Hermine packed maximum sustained winds of 40 mph, forecasters said. It was located roughly 415 miles west-southwest of Tampa, Florida Wednesday afternoon and was moving north near 2 mph. It could approach hurricane strength as it nears Florida Thursday afternoon, the National Hurricane Center added.

The tropical storm warning, issued Wednesday morning, covers an area from Anclote River to the Walton County-Bay County line. Forecasters say they expect that system to turn to the northeast toward Florida.

Heavy rainfall was expected across much the state. Eric Blake of the National Hurricane Center said Wednesday morning that the system will likely dump around 5 inches of rain on areas of central and north Florida. Some areas could see up to 15 inches of rain.

A tropical storm watch was also in effect for the southern half of Georgia's 100-mile coast and a stretch of north Florida's Atlantic region. It means tropical storm conditions are possible within 48 hours from south of Darien, Georgia, to St. Augustine, Florida. The hurricane center says coastal Georgia could get 4 to 7 inches of rain, with up to 10 inches possible in some areas.

Dare County, N.C. Emergency Management Director Drew Pearson wrote in an email that the tropical depression nearby resulted in "no impacts" on coastal areas such as Cape Hatteras.

A hotel manager on Ocracoke Island said residents and tourists experienced less than an inch of rain. Byron Miller, manager of The Ocracoke Harbor Inn, said in a telephone interview that "it's just a normal day." Early forecasts had indicated the system could drench the state with up to 5 inches of rain before it curved out to sea.

National Weather Service meteorologist Tom Lonka said the storm in the Gulf was forecast to move across northern Florida later this week toward the Atlantic. But he said it was likely to stay south of North Carolina. Still, he cautioned its path was difficult to predict days in advance.
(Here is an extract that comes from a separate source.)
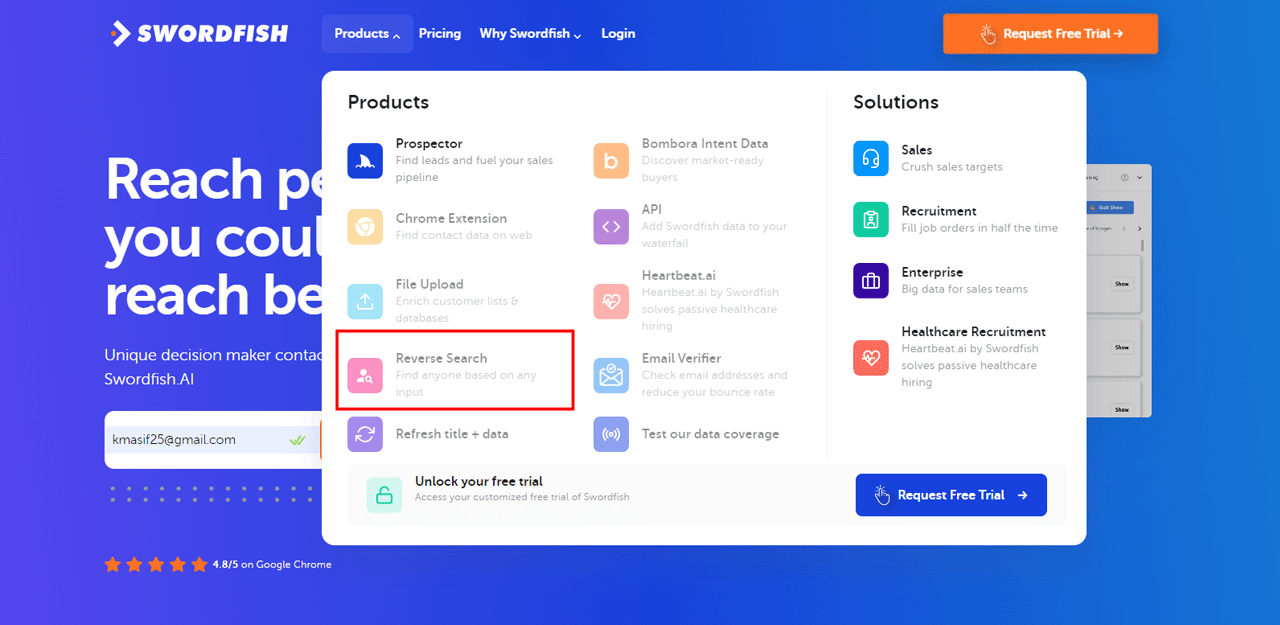Image resolution: width=1280 pixels, height=625 pixels.
Task: Click the blue Request Free Trial button
Action: point(951,495)
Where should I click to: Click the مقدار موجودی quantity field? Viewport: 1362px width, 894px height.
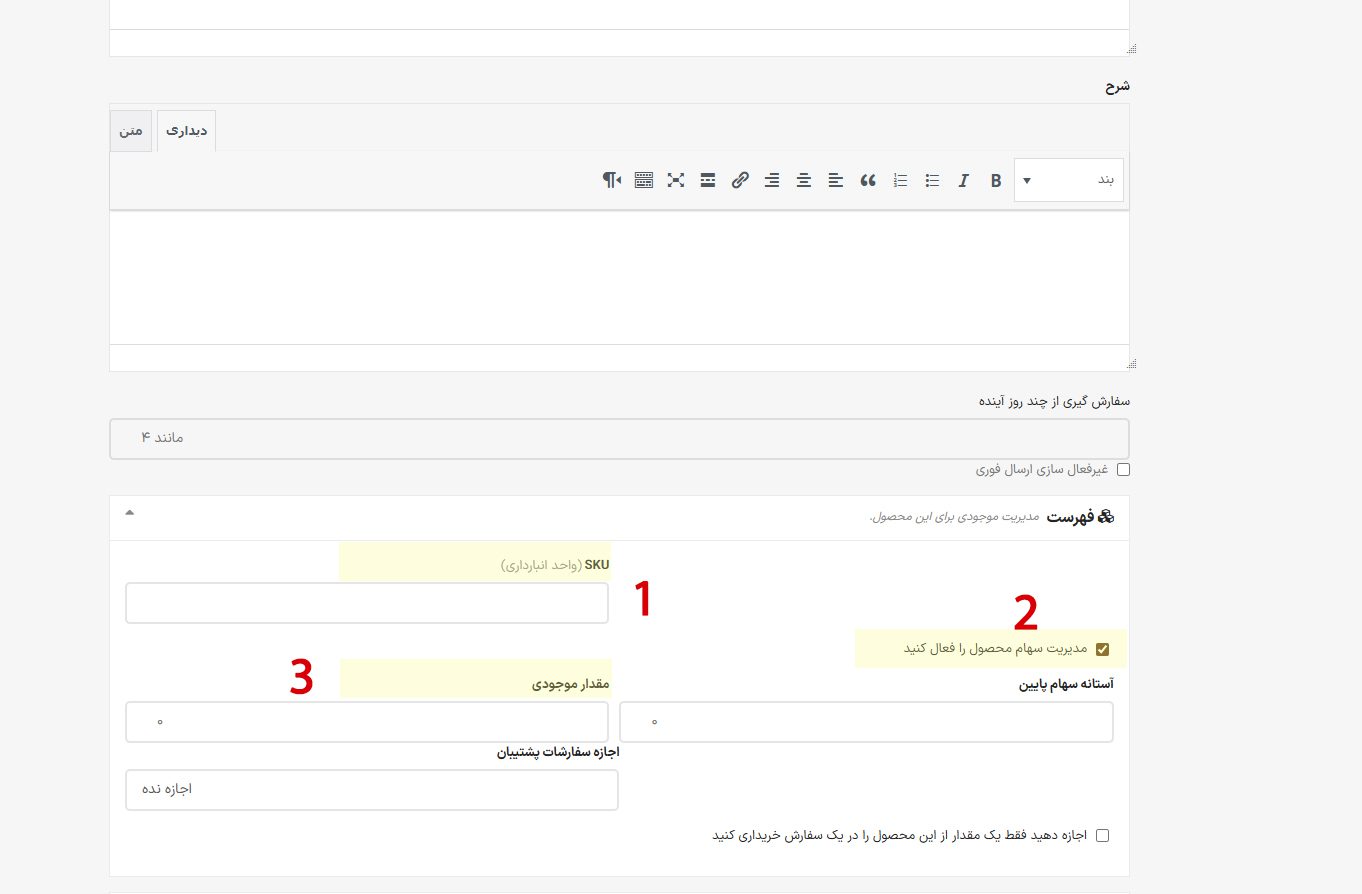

Thousands of miles away, residents of Hawaii's Big Island were bracing for what could be the first Pacific hurricane to make landfall in that state in decades.

Forecasters said Hurricane Madeline weakened to a Category 1 storm Tuesday night. The forecaster said any shift in the storm's forecast track could mean it would hit land.

Meteorologist Chevy Chevalier said the last hurricane to make landfall in Hawaii was Hurricane Iniki in 1992, which hit Kauai Island.

A second Pacific hurricane called Lester is still far from Hawaii.

The Associated Press contributed to this report.